Qing Feng a déclaré froidement : « Cela va vraiment trop loin. Même si nous le tolérons, il doit y avoir une limite. »

« Il mérite une leçon. » C’est Cai Zhonghe qui parla ; il se tenait à la droite de Qing Jianyue.

Qing Jian Yue fut surpris que même Cai Zhong He l'ait dit. Il se calma et observa attentivement. Il était évident que Lü Xiu était effectivement très fort, ce qui expliquait son arrogance. Malheureusement pour lui, son adversaire était le redoutable Lu Qing Cheng. Qing Jian Yue était subjugué par le spectacle

; Qing Cheng était indéniablement beau. Après un moment d'observation, rassuré quant à la sécurité de Lu Qing Cheng, Qing Jian Yue tourna son regard vers Guo Gang et sa femme, non loin de là. Le couple semblait très mécontent et chuchotait entre eux de temps à autre.

Qing Jianyue était très triste et perplexe. Pourquoi Lü Xiu, chargé de l'importante mission du Fort Tianlong, était-il si arrogant et si mal élevé

? Comment le Fort Tianlong choisissait-il ses collaborateurs

?

Soudain, des rires éclatèrent de toutes parts. Qing Jian Yue se retourna précipitamment. Les deux hommes qui s'étaient livrés à un combat acharné dans l'arène s'étaient séparés. Lu Qing Cheng, une main sur son épée, l'autre sur la hanche, dégageait une aura indomptable qui captivait Qing Jian Yue.
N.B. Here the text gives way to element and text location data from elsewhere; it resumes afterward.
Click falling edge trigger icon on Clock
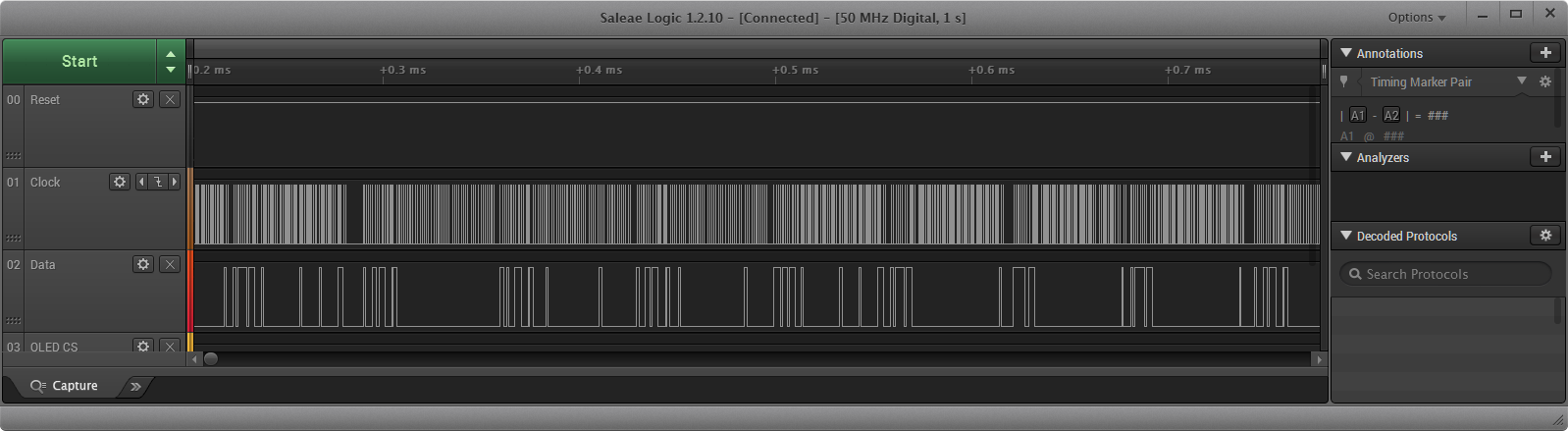 158,182
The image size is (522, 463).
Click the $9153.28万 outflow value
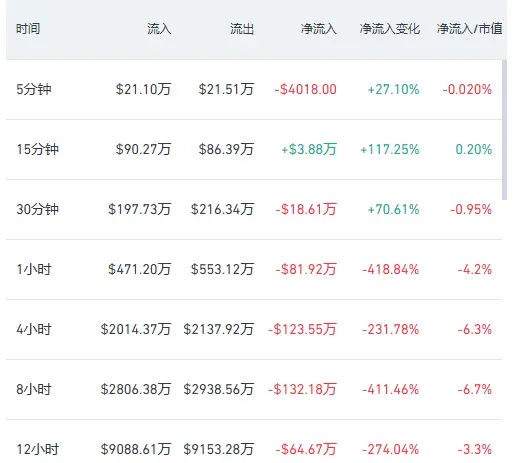pyautogui.click(x=219, y=449)
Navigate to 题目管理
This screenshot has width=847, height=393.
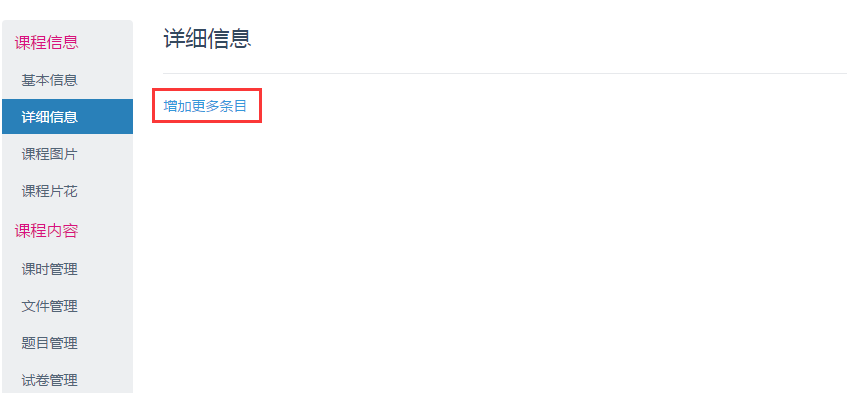pos(68,343)
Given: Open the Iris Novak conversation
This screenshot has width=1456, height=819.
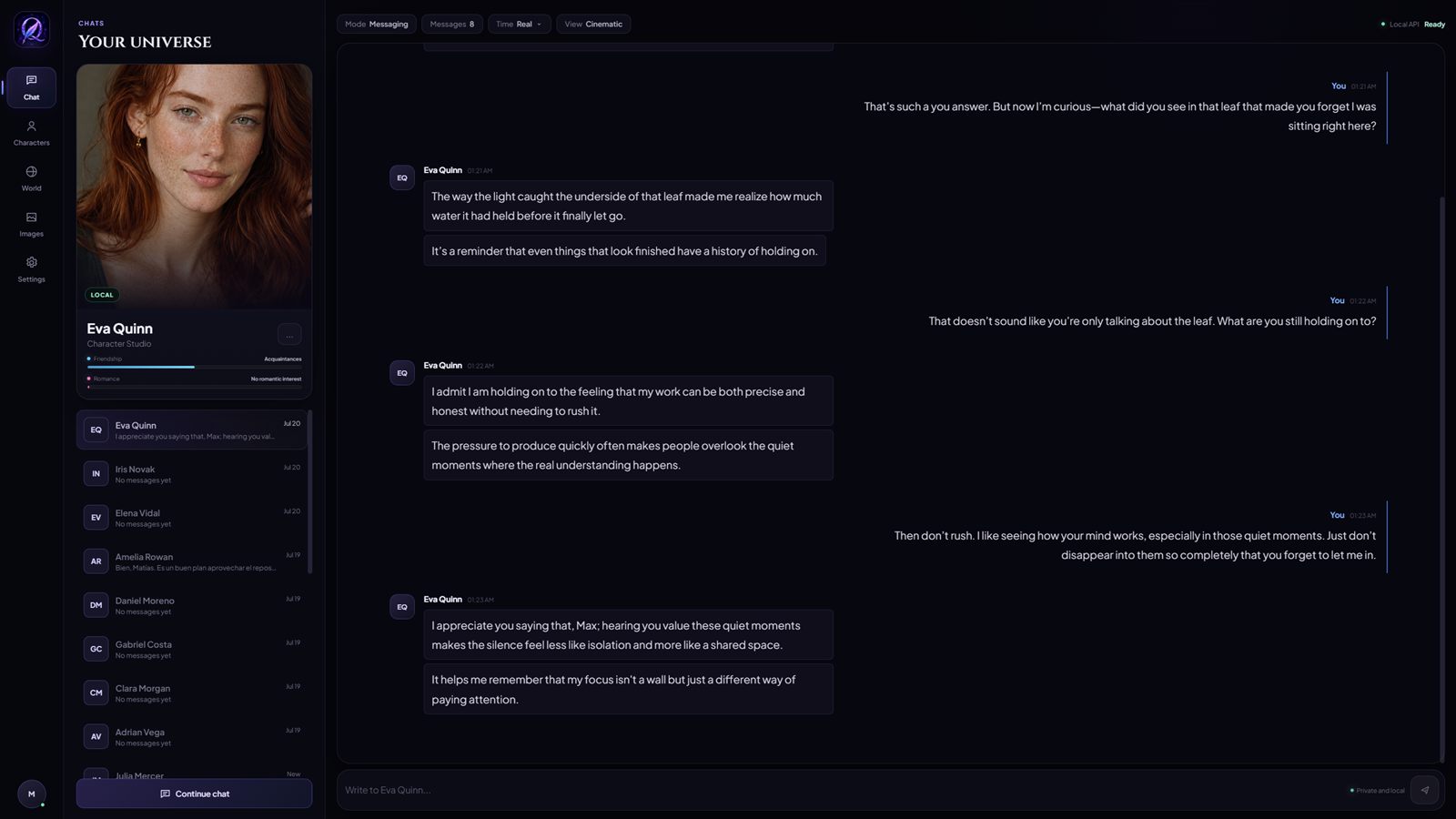Looking at the screenshot, I should click(193, 474).
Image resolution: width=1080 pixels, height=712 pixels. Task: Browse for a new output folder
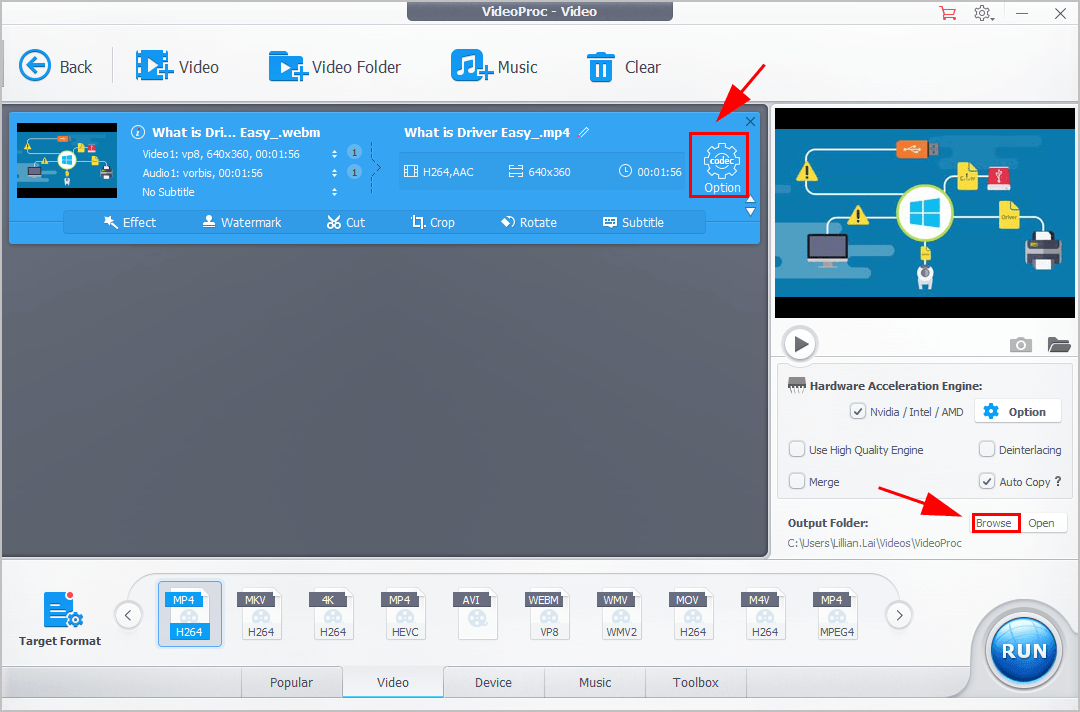tap(995, 522)
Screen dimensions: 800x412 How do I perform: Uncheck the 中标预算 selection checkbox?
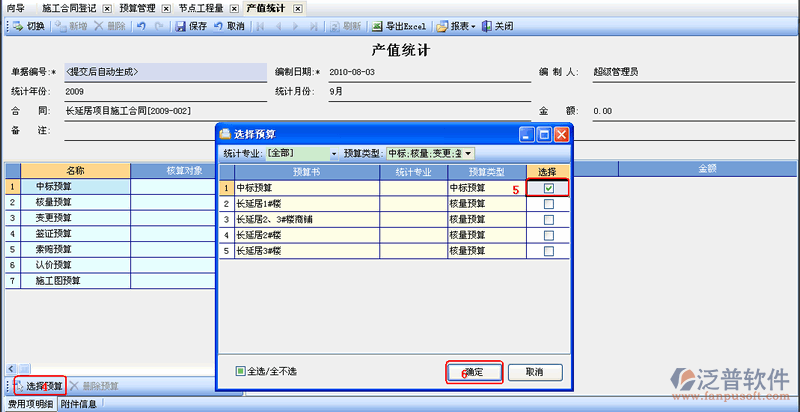[548, 187]
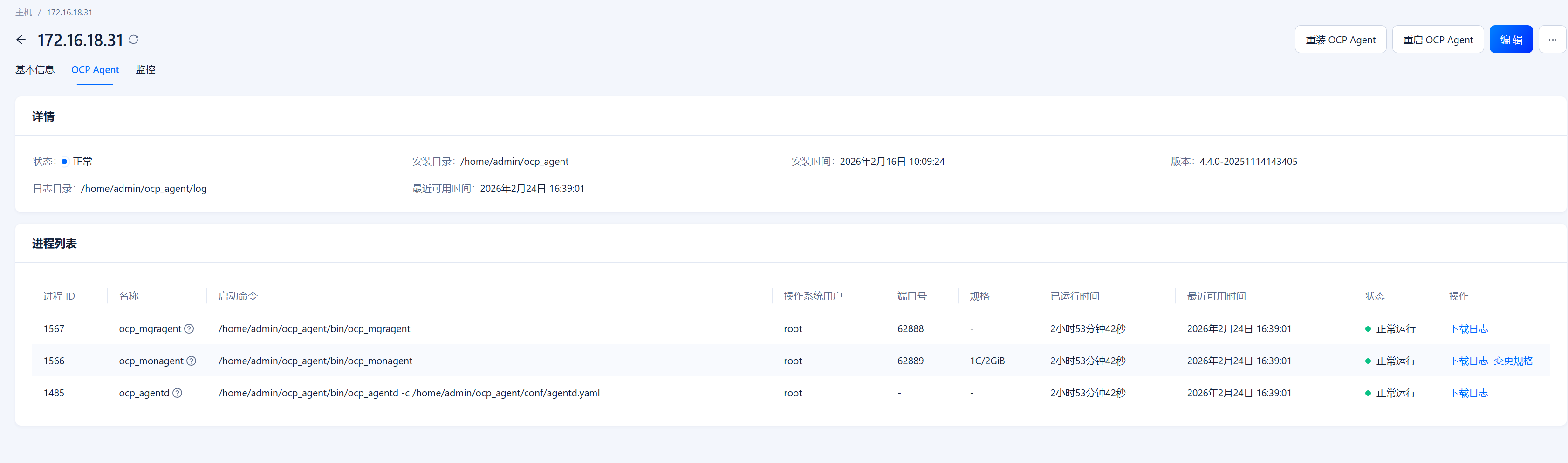Select the OCP Agent tab
1568x463 pixels.
pos(95,70)
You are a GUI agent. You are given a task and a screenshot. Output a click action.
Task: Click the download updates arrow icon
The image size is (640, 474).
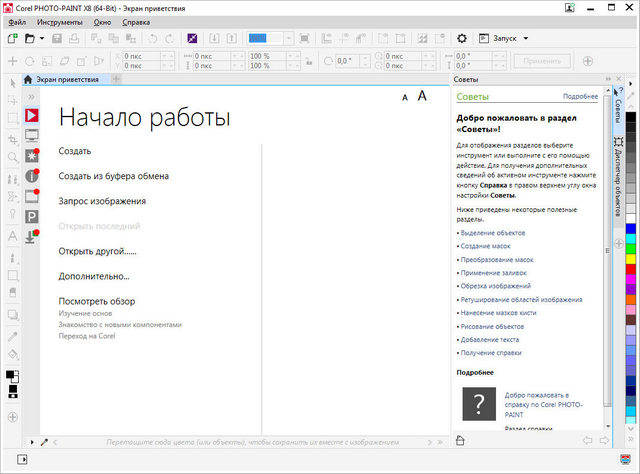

Lü Xiu, penché sur le côté, une main crispée sur son épée, l'autre jouant avec les mèches rebelles de son visage, était chauve de tous côtés, à l'exception d'une petite calvitie au milieu et d'une touffe à l'arrière, lui donnant l'air d'un campagnard au crâne rasé.

Qing Jianyue ne put s'empêcher de rire. Après un rire, il se couvrit rapidement la bouche, pensant : « Qingcheng est vraiment insupportable. Un peu de discipline aurait suffi. Pourquoi l'avoir mis dans un tel état ? Comment va-t-il faire pour draguer ? » Mais il se dit ensuite : « Sa coupe de cheveux n'est pas très réussie. À sa place, je lui aurais laissé une frange. » Pff, à quoi je pense ? Lü Xiu a complètement perdu la face. Comment va-t-il réagir ? Il va sûrement retourner voir Qingcheng et exagérer ses accusations. Non, il faut que je trouve un moyen de sauver la situation.

C’est dans cet esprit qu’il se dirigea vers Guo Gang et sa femme.

Liu Xicheng cria : « Petit, qu'est-ce que tu crois ? Avec tes piètres compétences, tu oses défier le seigneur de cette forteresse ? Tu te surestimes vraiment. Va-t'en d'ici tout seul ! »

Le visage de Lu Xiu se tordit de rage, et elle était si furieuse qu'elle aurait presque serré les dents jusqu'à les réduire en poudre. C'est alors que la voix de Qing Jianyue retentit derrière elle.

"Frère Guo, sœur Guo."

Lu Xiu jeta un coup d'œil sur le côté et aperçut Qing Jianyue en pleine conversation avec Guo Gang et sa femme, à seulement trois pas de lui. Aussitôt, la haine et la vengeance l'envahirent et le rendirent fou. Tel un tigre, il se jeta sur Qing Jianyue par-derrière, et la lame froide et acérée de son épée s'abattit instantanément sur son cou.

Le silence était tel dans la salle du conseil qu'on aurait dit que la vapeur s'était évaporée sous l'intense soleil

; même la respiration résonnait comme le tonnerre. La main de la vieille dame Lu trembla et elle laissa tomber sa tasse de thé. Xu Lan, qui s'apprêtait à descendre les marches, se retourna et Xu Yun apparut derrière elle. En bas, les gens qui avaient d'abord observé la scène avec amusement fixaient maintenant Lü Xiu d'un regard stupéfait et incrédule.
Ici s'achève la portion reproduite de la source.